Durante quatro dias dedicados às trilhas de fintechs, infraestrutura de pagamentos e conectividade, o Web Summit Lisboa mostrou que estamos entrando em um novo ciclo geopolítico e tecnológico dos meios de pagamento, com o mundo financeiro deixando de ser unipolar.
O domínio histórico dos EUA — tanto tecnológico quanto monetário — começa a ser questionado de forma estruturada, enquanto China, Europa e o Sul Global emergem como polos de influência, apresentando agendas próprias e ambições declaradas.

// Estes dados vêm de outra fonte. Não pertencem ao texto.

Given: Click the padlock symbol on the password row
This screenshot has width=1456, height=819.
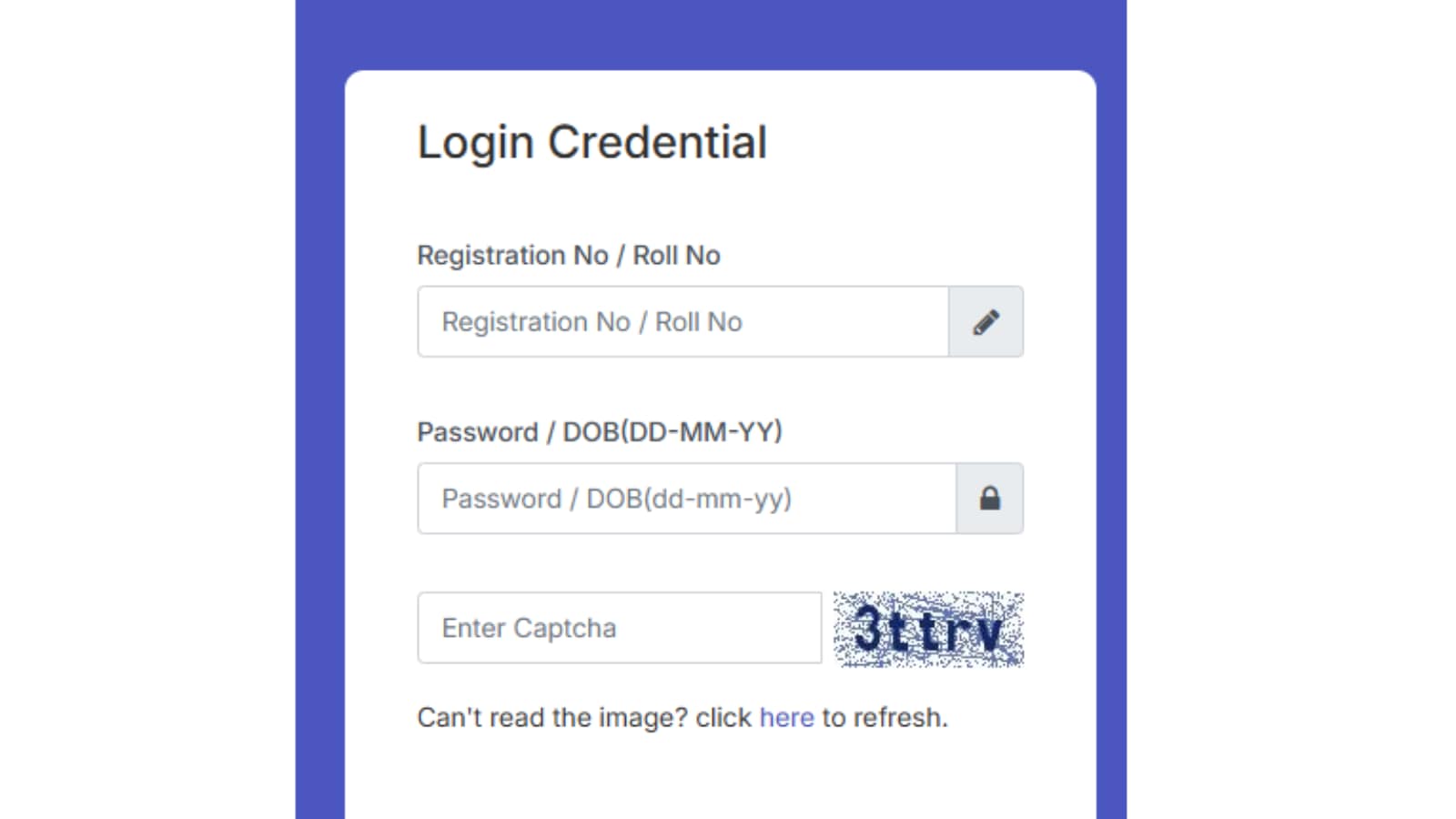Looking at the screenshot, I should click(989, 498).
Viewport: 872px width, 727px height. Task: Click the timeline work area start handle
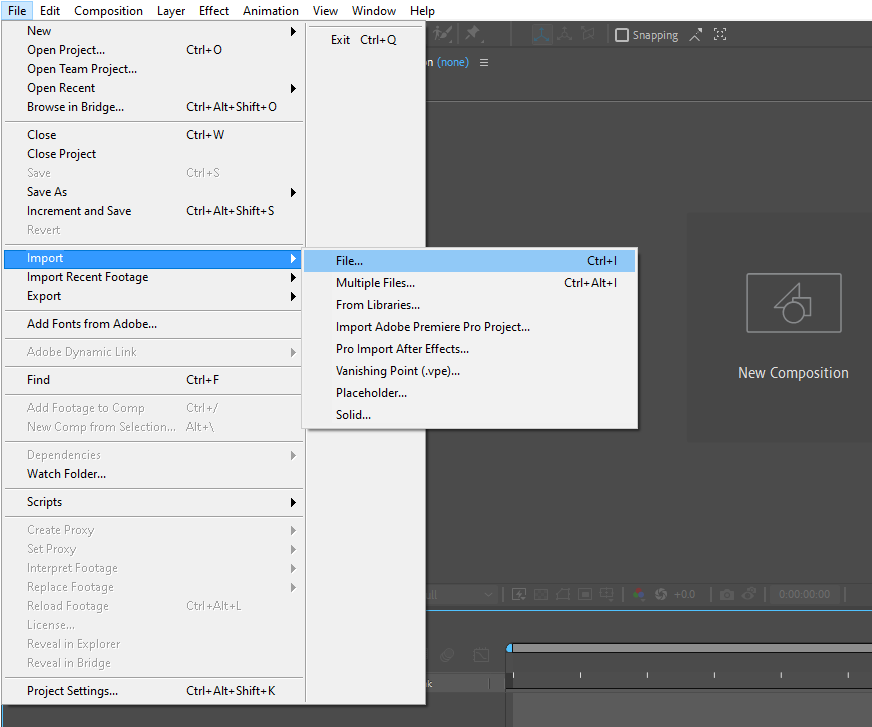(x=509, y=648)
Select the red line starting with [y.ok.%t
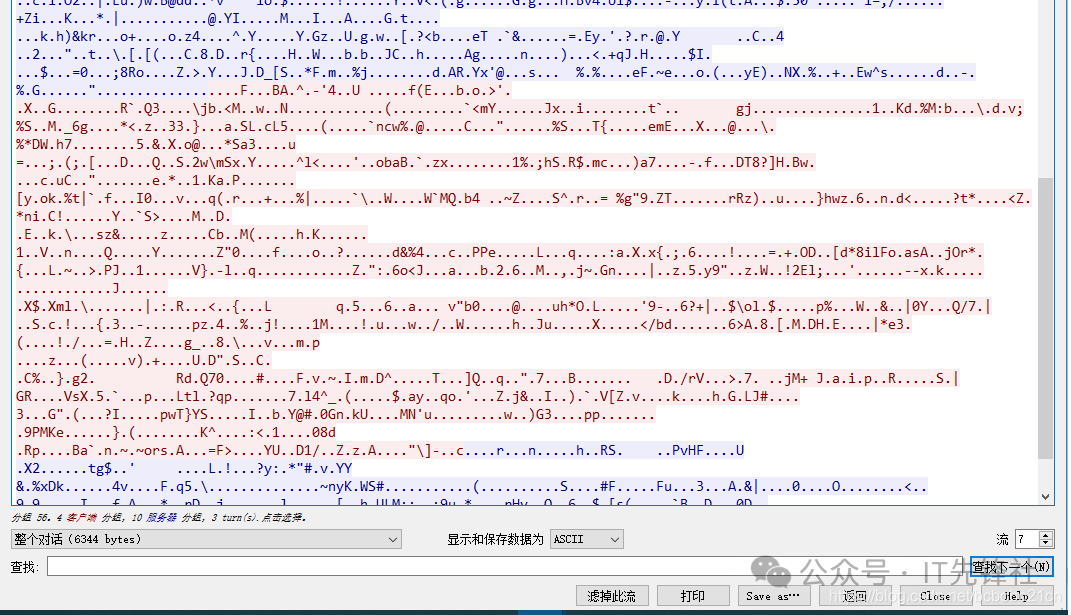Viewport: 1071px width, 615px height. point(300,198)
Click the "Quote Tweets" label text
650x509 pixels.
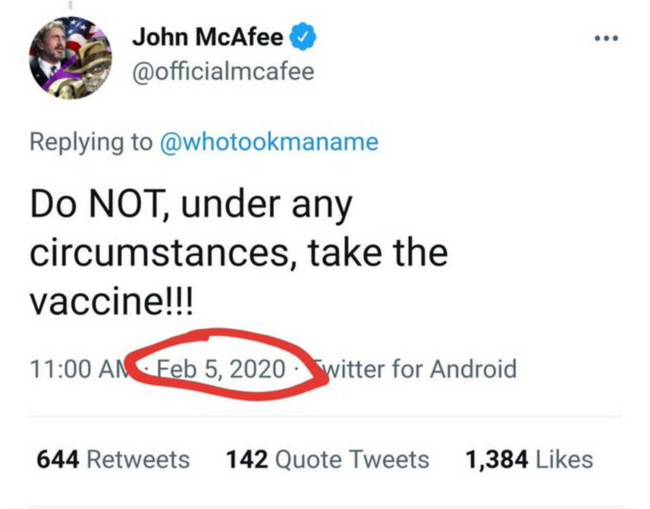click(x=352, y=459)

O desconforto com a hiperdependência do dólar surgiu em discussões técnicas e demonstrações: há, cada vez mais, uma insatisfação com dependências de infraestruturas, moeda e padrões norte-americanos. O movimento não busca romper abruptamente, mas reposicionar estrategicamente o eixo de influência para além do Norte.
PIX: o Brasil deixa de seguir padrões e começa a criá-los. O PIX, já observado internacionalmente, tornou-se símbolo de soberania tecnológica. O evento reforçou que o Brasil pode liderar inovação em grande escala, transformando-se de benchmark regional a referência geopolítica; infraestruturas digitais públicas ganham robustez e afloram novas dinâmicas de influência no sul global.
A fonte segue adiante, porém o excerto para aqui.